John Neely Kennedy (Getty/Jonathan Bachman)
John Neely Kennedy (Getty/Jonathan Bachman)

This feature is part of Salon's Young Americans initiative, showcasing emerging journalists reporting from America's red states. Read more Young Americans stories.

ya-embed-logoSince Sen. John Neely Kennedy was elected in 2016 -- no relation to John Fitzgerald Kennedy, let us assure you -- journalists have had a field day with the Louisiana Republican’s uniquely colorful rhetoric. The folksy-yet-quippish member of the upper chamber has sometimes baffled his spectators, who debate whether he is simply loose-tongued or, more enticingly, a 4D-chess-playing, mastermind media manipulator. As a result, a divergence has formed between local constituents and national onlookers about Kennedy’s public identity. Louisiana still sees him as its ambitious, educated ex-treasurer, while the national audience takes delight in Washington’s new boyish wisecracker.

But his method of communication has also vexed his state’s governor’s office, which has repeatedly issued tense clapbacks to the senator’s rhetorical hits. It’s also irked his political rivals, such as Louisiana Public Service Commissioner Foster Campbell, a Democrat who ran against Kennedy for the U.S. Senate seat in 2016. Campbell calls the senator’s rhetoric “cute” but “absolutely phony.” 

“He probably didn’t talk like that when he was in England,” Campbell said about the Oxford University-graduated Trump supporter. “Trump has made a lot of that [rhetoric] fashionable. But the second Trump starts sliding, you won’t be able to find John Kennedy with a flashlight. He will be the first one who hits the deck.”

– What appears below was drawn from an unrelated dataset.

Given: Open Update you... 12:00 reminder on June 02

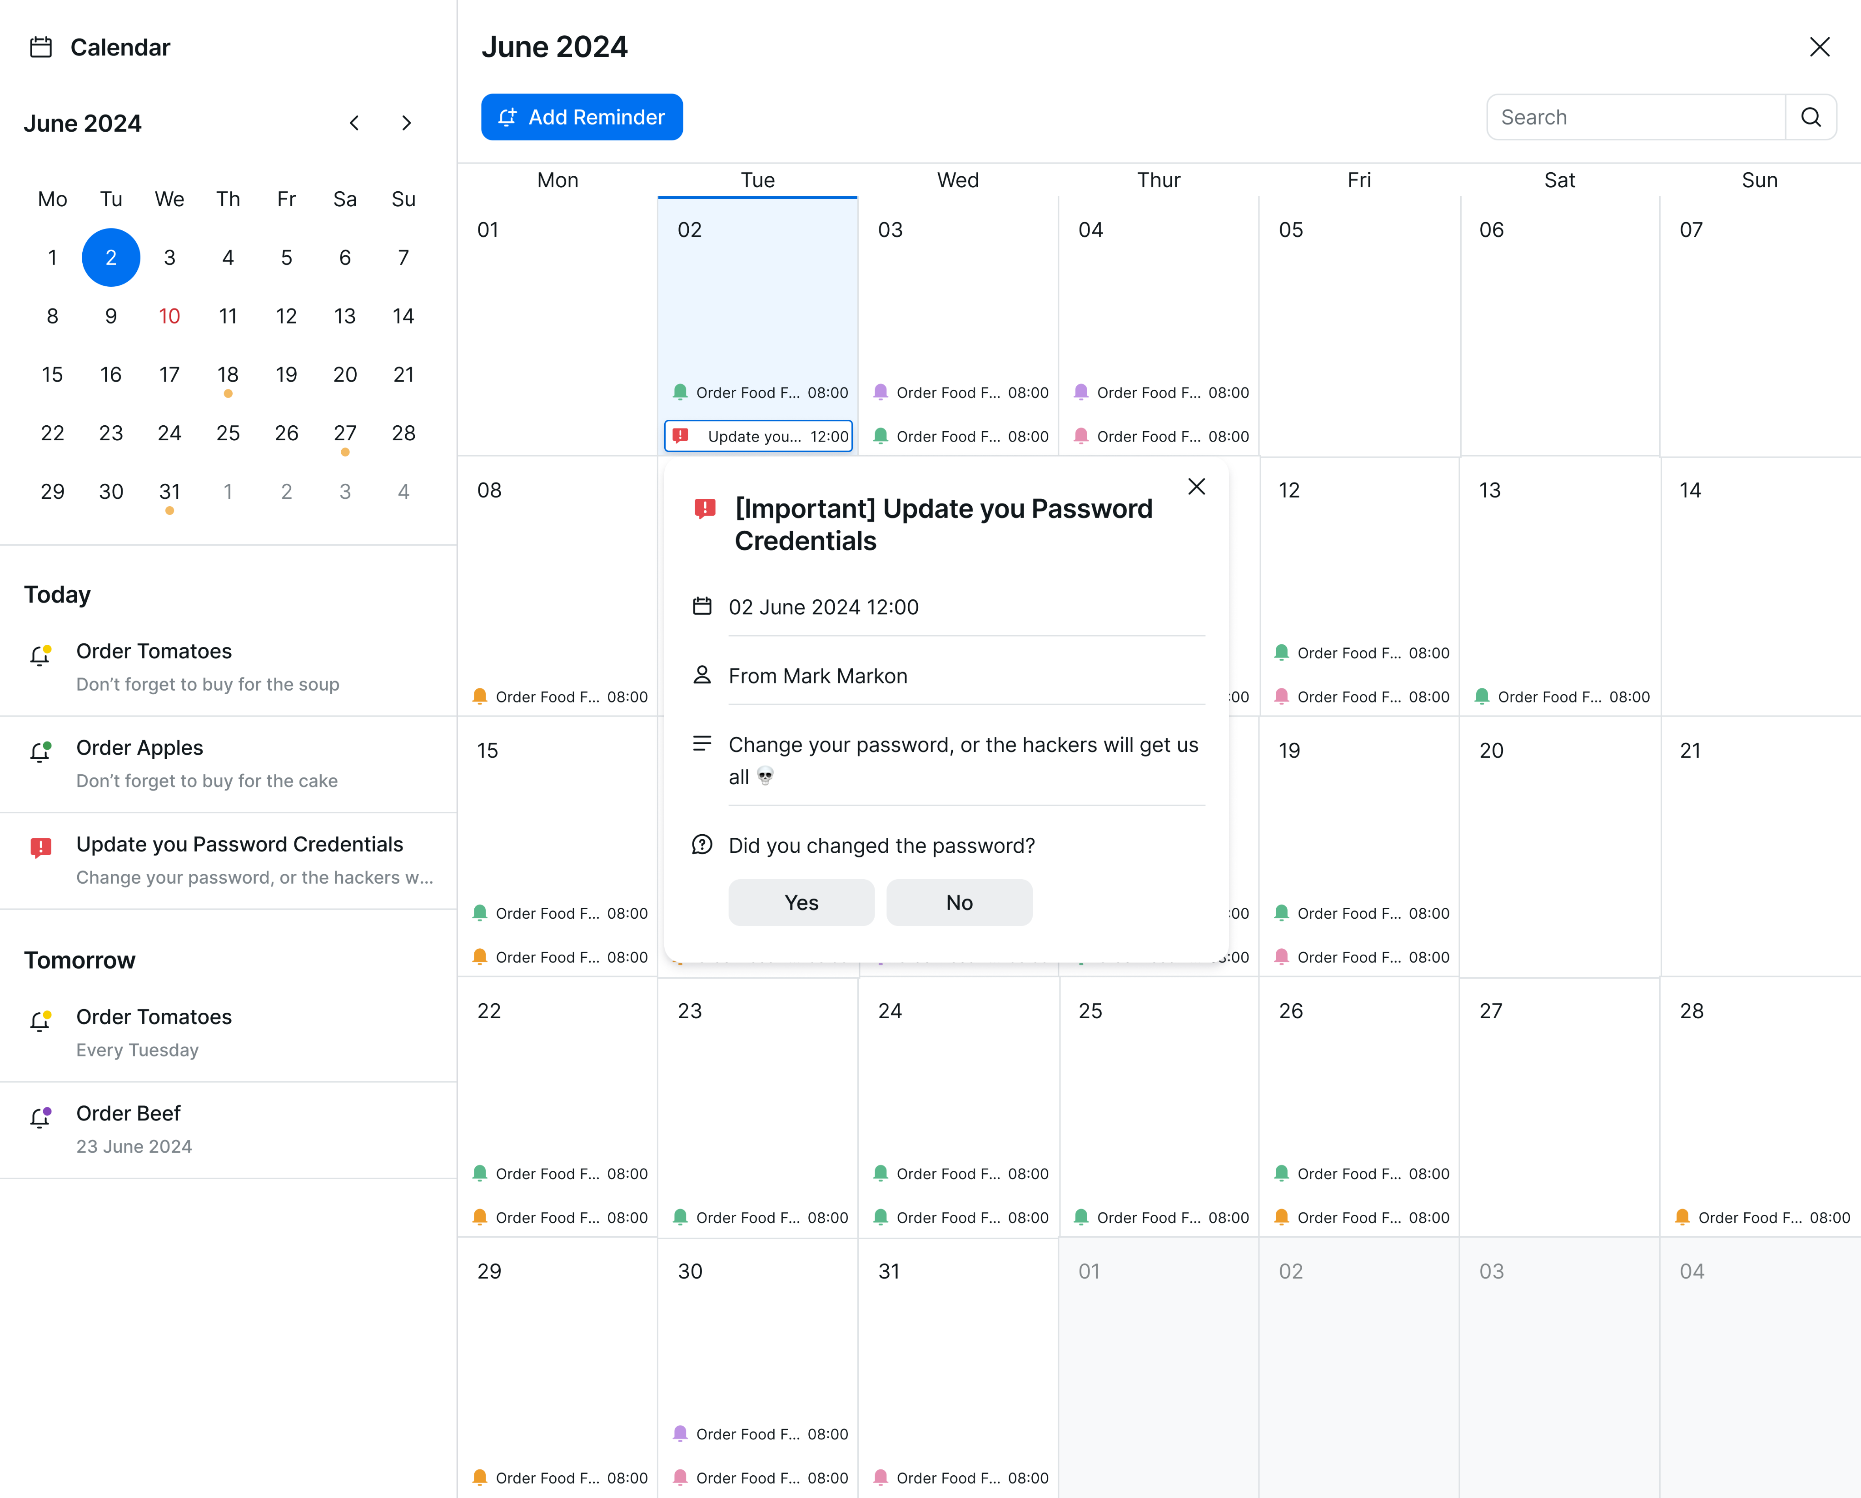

Regardless, Kennedy seems to have fun making national headlines with the one-liners he whips out on C-SPAN or broadcast cable interviews, including the recent NPR story on his spurring a Meat Loaf quote-battle on Capitol Hill. The senator has even prompted actress Lindsay Lohan’s parents to threaten lawsuit over a stray comment about their daughter’s alleged history of drug addiction. And whether one agrees or disagrees with his style, Kennedy is expected to be a formidable opponent against incumbent Democratic Gov. John Bel Edwards in the Louisiana governor’s race next year. (Both Kennedy’s office and Edwards' office declined to give comment for this story).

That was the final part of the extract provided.